Our results confirm the previously described frequency of thromboembolic events in patients with mRCC, with a prevalence of 11%. Similarly, most of these events were venous in etiology, with arterial events representing only 5% of all the described thrombotic events. Furthermore, most of these events (60%) occurred within 3 months of diagnosis, which is consistent with previously reported data (14).

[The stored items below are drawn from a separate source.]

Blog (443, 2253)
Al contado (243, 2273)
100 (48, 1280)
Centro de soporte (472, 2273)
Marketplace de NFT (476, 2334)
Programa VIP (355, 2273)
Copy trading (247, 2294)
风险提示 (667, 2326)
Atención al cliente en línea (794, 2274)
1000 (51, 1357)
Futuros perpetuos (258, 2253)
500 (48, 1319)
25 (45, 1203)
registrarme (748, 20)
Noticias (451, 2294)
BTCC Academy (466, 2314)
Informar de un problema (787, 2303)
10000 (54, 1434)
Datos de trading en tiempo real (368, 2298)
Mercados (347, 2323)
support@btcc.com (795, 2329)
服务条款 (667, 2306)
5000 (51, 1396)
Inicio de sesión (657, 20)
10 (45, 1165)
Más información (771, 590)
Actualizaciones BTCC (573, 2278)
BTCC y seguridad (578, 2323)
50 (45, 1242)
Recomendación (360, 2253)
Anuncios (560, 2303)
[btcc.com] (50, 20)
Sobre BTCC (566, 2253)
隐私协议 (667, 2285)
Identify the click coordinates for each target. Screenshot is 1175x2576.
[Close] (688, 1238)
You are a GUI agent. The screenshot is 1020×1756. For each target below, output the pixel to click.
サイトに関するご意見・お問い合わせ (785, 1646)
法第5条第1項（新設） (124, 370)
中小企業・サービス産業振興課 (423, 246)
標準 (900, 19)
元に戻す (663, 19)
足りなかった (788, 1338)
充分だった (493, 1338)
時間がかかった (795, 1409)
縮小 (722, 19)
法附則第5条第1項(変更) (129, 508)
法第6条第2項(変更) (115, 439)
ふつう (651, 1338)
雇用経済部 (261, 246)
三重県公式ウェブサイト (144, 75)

In our cohort, patients with documented TE were less likely to have IMDC favorable risk disease (0% vs. 14%, p= 0.0082), while there was no difference in the frequency of intermediate and poor risk disease in patients with and without documented events. This differs from recently reported results, in which a difference in the incidence of TE was not seen based on the IMDC risk group (17). However, it is to be noted that major registration trials in metastatic kidney cancer exclude patients with a history of thrombosis 6 months prior to randomization, and hence the patient population enrolled in the clinical trials may not provide the true prevalence of TE associated with mRCC. Although our study did not assess the association between the Khorana score and thromboembolic complications in patients with mRCC, previous studies have shown that the Khorana score does not accurately predict the development of thromboembolic complications in patients with mRCC (18). This information, once validated, could be practice-informing for physicians by warranting initiating prophylactic anticoagulation on patients with IMDC intermediate and poor risk mRCC regardless of their Khorana score.
Recent research studies have suggested that ICIs are associated with an increased risk of venous and arterial thromboembolic events (19,20). This increased risk of thromboembolic complications with ICI has also been documented in patients with mRCC (15,17). Patients who received ICI therapy in our cohort were more likely to develop a TE (18% vs. 11%). Although this difference did not reach statistical significance (p=0.41), this could be because of our small sample size. Similarly, patients receiving combination therapy with a TKI/ICI-based regimen were more likely to develop a TE (p = 0.0019), which has been previously described (17,21). However, in clinical trials this increased risk of TE has not been described. For example, in the phase 3 CheckMate 9ER trial, comparing nivolumab plus cabozantinib versus sunitinib in the first-line treatment of mRCC; the rate of venous thromboembolic events was less than 1% (22). Furthermore, the prevalence of TE with other ICI and/or TKI-containing regimens was not described (23–29). As mentioned above, the lower rates of TE events reported in clinical trials can be explained by the exclusion of patients with a history of VTE or PE within 6 months of enrollment in mRCC clinical trials. These data suggest a need for more extensive studies to understand the risk of TE complications in real-world mRCC patients who received immune checkpoint and TKI-based combination therapies since these are the current cornerstone of treatment for mRCC. The results of these studies in real-world patients could serve as a benchmark for the development of a tool to predict the risk of TE in patients with mRCC. It is important to mention that the cohort of patients analyzed for this study were diagnosed between August 2000 and January 2023. ICI-based combination therapies were first approved by the FDA for the treatment of mRCC in April 2018. Of the patients included in this study, only 75 patients (22%) were treated after April 16, 2018, which explains the high proportion of patients receiving TKI only in the first-line setting. As such, future studies should assess the risk of TE in patients treated with ICI-combination regimens, as these are the preferred current regimens for this patient population.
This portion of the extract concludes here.